Eczema Resilience with Luverne Connelly - Gladskin

Eczema Resilience with Luverne Connelly

Luverne Connelly is a total firecracker who’s lived with eczema her whole life: through childhood and parenthood, professional life and retirement. We spoke to Luverne about how she’s learned how to meet eczema’s challenges with resilience.

Tell us about how your eczema has impacted you over the course of your life.

Having eczema most of my life, from when I was a baby, I’ve had many ups and downs, hard days, and restless nights. Still sleep can be burdensome sometimes. I’ve gone through zillions of doctors, been made fun of several times, forever. It’s been rough, but it’s made me who I am.


With pregnancy each one was different. When I had my first son, my body, my eczema was like ‘are you kidding me, what are you doing?’ And I broke out from head to toe so bad it was just unsightly. It was rough. I’ve had two skin cancers due to eczema, they were basically lesions all over the body. And they were very very painful. But I’m over that. Now when I do get a breakout a lot of it’s from the heat. Or stress, stress’ll do it too.


I’ve always had it, and I don’t know any other way to be. This is me–what you see is what you get. I’m not one to go ‘woe is me, feel sorry for me,’ or think of it as a problem. I’m like, ‘this is who I am.’ I have it, I deal with it, I have good days and bad days. On the good days it’s good and the bad days it’s bad.

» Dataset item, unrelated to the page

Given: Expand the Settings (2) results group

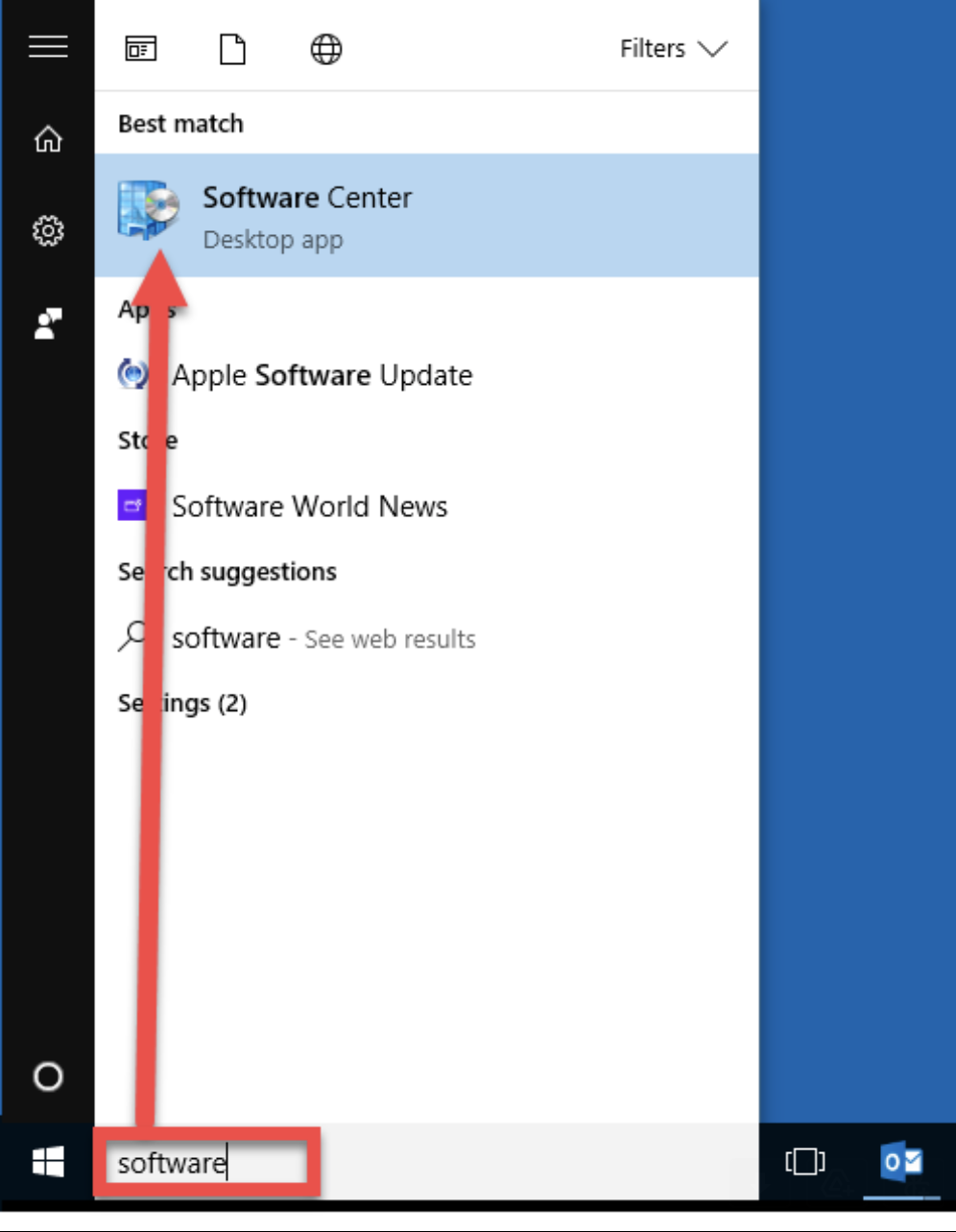Looking at the screenshot, I should pos(182,703).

You’re a Black woman, and you have visible hypopigmentation that’s turned patches of your skin white. Tell us about that.

It doesn’t bother me–it doesn't itch, it doesn’t hurt. But it makes other people around me uncomfortable, because they’re like, are you Black, are you white, are you a Martian, do you have a foreign disease, am I going to catch it? Because they’re like, ‘ew what do you have; ew, are you contagious; ew, I don’t want to get what you get.’

What’s your advice to people living with eczema? How can they meet eczema’s challenges with resilience?

You just deal with it and keep going. Find out what works for you. Don’t dwell on having eczema–yeah it’s a condition but everybody has something. Ours just happens to be on the outside. And to realize you’re unique. Be yourself. Don’t worry about what other people think, what other people say. Be who you are.